Client side - services connect and register themselves:

const client = new IPCClient(port)
await client.connect()

// Register routes
await client.sendFrameworkRequest(GGDiscoveryIPC.discoveryServer.register, entries)

// Discover another service
const result = await client.sendFrameworkRequest(GGDiscoveryIPC.discoveryServer.discoverApi, "my-api")

2. Test Framework (Runner <-> Worker communication)

The testkit uses IPC for bidirectional communication between the test runner process and runtime worker processes.

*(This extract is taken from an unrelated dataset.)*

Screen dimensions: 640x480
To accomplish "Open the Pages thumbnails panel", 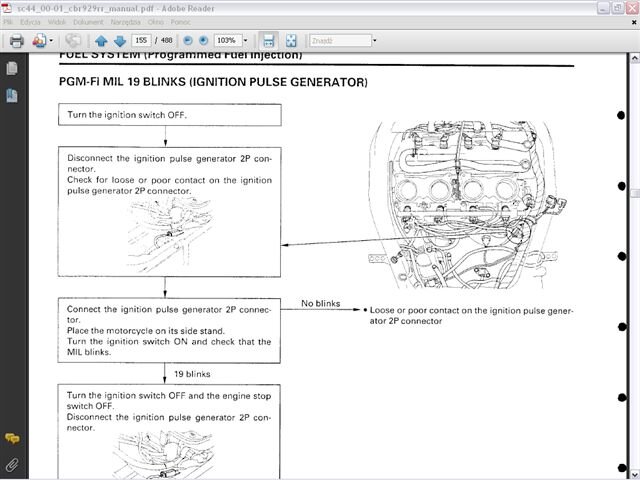I will (12, 69).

Test runner (server side) - sends commands to workers and receives registrations:

// Runner creates the server
const ipcServer = new IPCServer(port)
await ipcServer.start()

// Handle worker registrations
ipcServer.onFrameworkMessage(TestableIPC.server.registerKeys, async (payload) => {
    runtime.registerLocatorKeys(payload.keys)
})

// Send command to a specific worker by runtimeId
await ipcServer.sendFrameworkMessage(runtimeId, GGConfigIPC.worker.update, {
    storeName: "myStore",
    keyName: "myKey",
    value: newValue
})

Runtime worker (client side) - connects with a runtimeId and handles commands from the runner:

const client = new IPCClient(config.testRouterPort)

// runtimeId allows the server to target this specific worker
await client.connect(config.runtimeId)

// Handle commands from test runner
client.onFrameworkRequest(GGConfigIPC.worker.update, async (payload) => {
    await getStore(payload.storeName).updateValueOverride(
        GGConfigKey.getKey(payload.keyName),
        payload.value
    )
})

// Send data back to the runner
await client.sendFrameworkRequest(TestableIPC.server.registerKeys, {
    runtimeId: config.runtimeId,
    keys: runtime.scope.getKeys()
})

3. HTTP Interception (Test Mocking/Spying)

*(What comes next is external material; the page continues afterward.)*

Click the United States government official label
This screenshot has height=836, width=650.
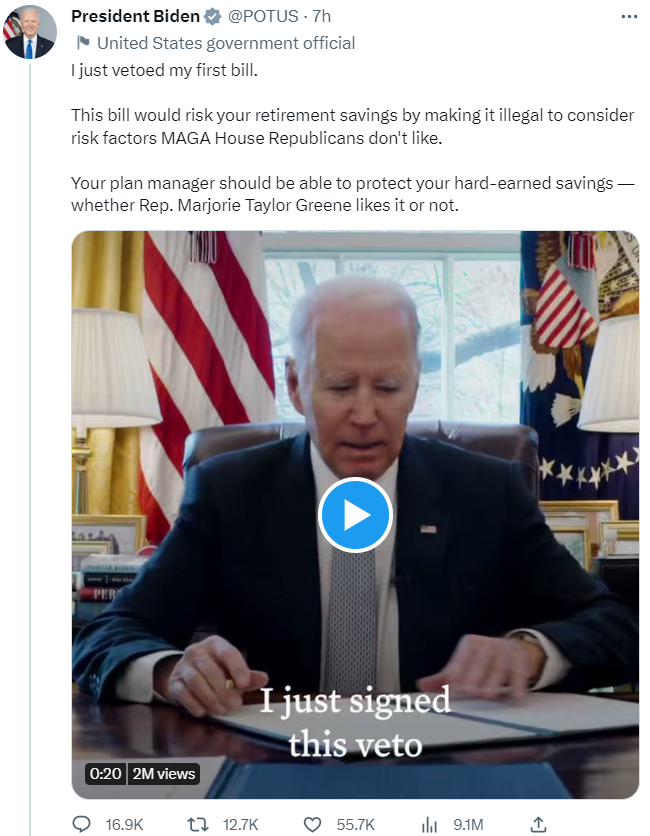[226, 43]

The HTTP testkit uses the IPCServer's HTTP routing to intercept requests during tests - either mocking responses or spying on traffic while proxying to real services.

Mock mode - intercept and return custom responses:

// Route discovery traffic for this API to the test server
discoveryServer.addRoute({api: "user-api", baseUrl: server.getUrl(), pathPrefix: "/users"})

// Register a mock handler
server.interceptHttp("GET", "/users/:id", async (body, pathParams) => {
    return {success: true, statusCode: 200, data: {id: pathParams.id, name: "Mock User"}}
})

Spy mode - observe traffic while forwarding to the real service:

server.interceptHttp("POST", "/orders", async (body, _pathParams, headers) => {
    await interceptor.onRequest(body)               // observe the request
    const response = await fetch(targetUrl, {...})   // forward to real service
    await interceptor.onResponse(response)           // observe the response
    return response
})

4. Leader Election

The resilient discovery client uses IPC's port-binding behavior for leader election. The first instance to successfully start the IPCServer on a known port becomes the leader; others become followers that connect as clients.

const server = new IPCServer(knownPort)
if (await server.start()) {
    // Port was available - this instance is the leader
    this.isLeader = true
} else {
    // Port already taken - connect as follower
    await client.connect()
    client.onClose(async () => {
        // Leader died - try to become the new leader
        await this.becomeLeaderOrFollower()
    })
}

Defining Request Types

Requests are defined as branded strings with phantom type parameters for compile-time safety.

// For requests sent TO the server (client -> server)
const myRequest = IPCServer.defineRequest<RequestPayload, ResponsePayload>("my/request")

// For requests sent TO the client (server -> client)
const myCommand = IPCClient.defineRequest<CommandPayload, CommandResult>("my/command")

Architecture

IPCServer
├── HttpHandler       - Route matching (find-my-way), request handling, HTTP proxying (http-proxy)
├── SocketHandler     - WebSocket upgrade handling, client tracking by clientId/runtimeId, WS proxying
│   └── IPCSocket     - Per-connection message framing, request-response correlation, timeouts
└── http.Server       - Underlying Node.js HTTP server (handles both HTTP and WS upgrade)

IPCClient
└── IPCSocket         - WebSocket connection to server, message/request handlers

Message protocol: Messages are framed as type:id:path:data over WebSocket text frames, where type is m (fire-and-forget), r (request), or s (response). Data is JSON-serialized.